Text to Speech modulating between European and Brazilian portuguese

Text2Speech API sometimes mixes the Brazilian Portuguese and the European Portuguese accents in the output audio. I couldn’t figure why, but it’s boring to get the reader voice changing its accent in the middle of the text.

Is there any way to fix this?

The OpenAI TTS is done by real voice actors, so you will get an American accent regardless.

Why does it sound like somebody from California when the language I want spoken is from someone from Louisiana or Australia? I can see why the same situation is exacerbated when it is not speaking a native language of the developers.

You can use the prompt language to give some lead-up and see if the AI will follow, such as “Now here’s Luiz, a native of Rio De Janeiro, speaking Brazilian Portuguese, with our presentation.” (or written in the destination language), and see if what follows is affected at all by the lead-up of the prompt with audio that you would then discard.

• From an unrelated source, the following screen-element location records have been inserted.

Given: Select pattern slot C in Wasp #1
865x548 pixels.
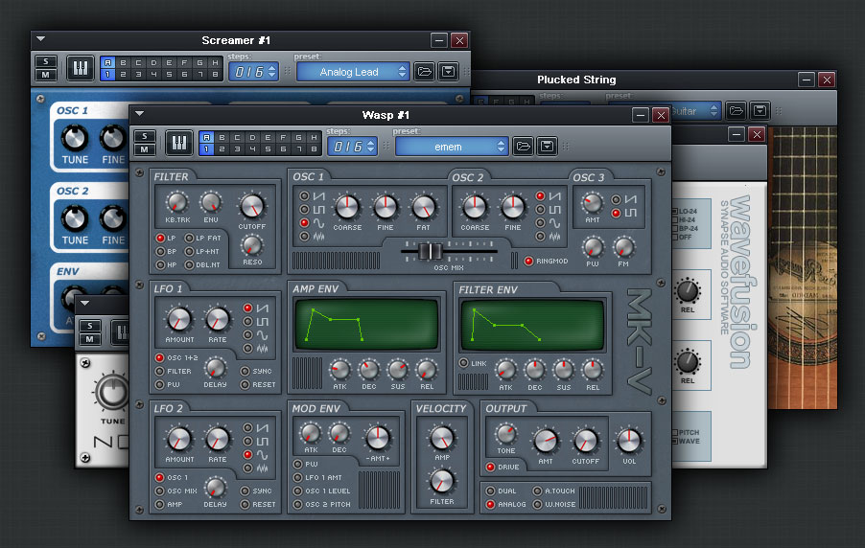Looking at the screenshot, I should click(x=237, y=137).
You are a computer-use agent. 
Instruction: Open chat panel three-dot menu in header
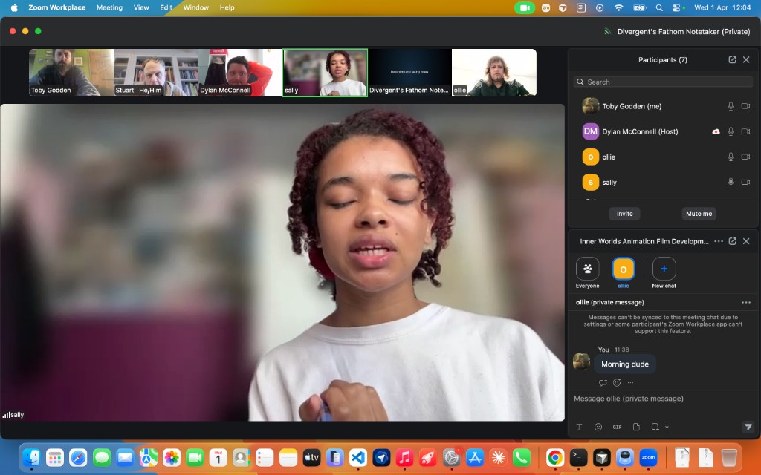718,241
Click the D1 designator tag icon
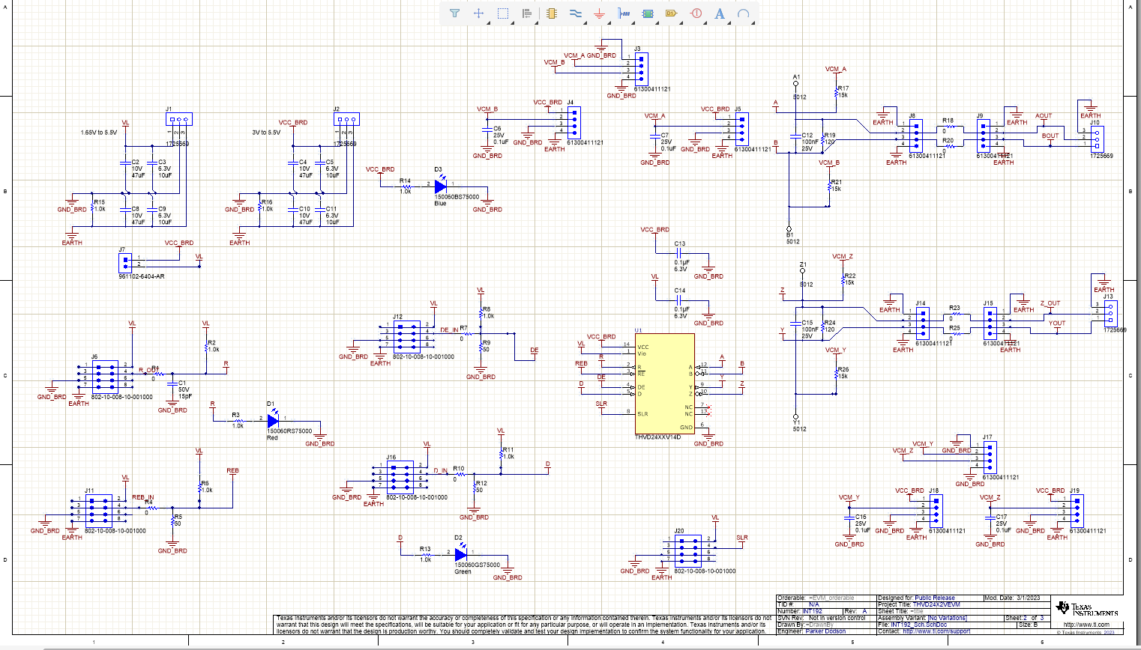 click(x=671, y=13)
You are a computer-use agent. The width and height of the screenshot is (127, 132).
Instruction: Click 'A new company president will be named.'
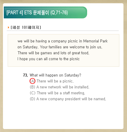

You could also place [Brazilian Portuguese] in square brackets on a new line interspersed with the language, as these kind of cues are often interpreted instead of spoken by TTS-1, but I don’t have high hopes of that.

Also try tts-1-hd. It has made no difference for me in English, but might be smarter in other ways.


There is opportunity available for a localized TTS service for coverage where OpenAI alone isn’t sounding like what you want.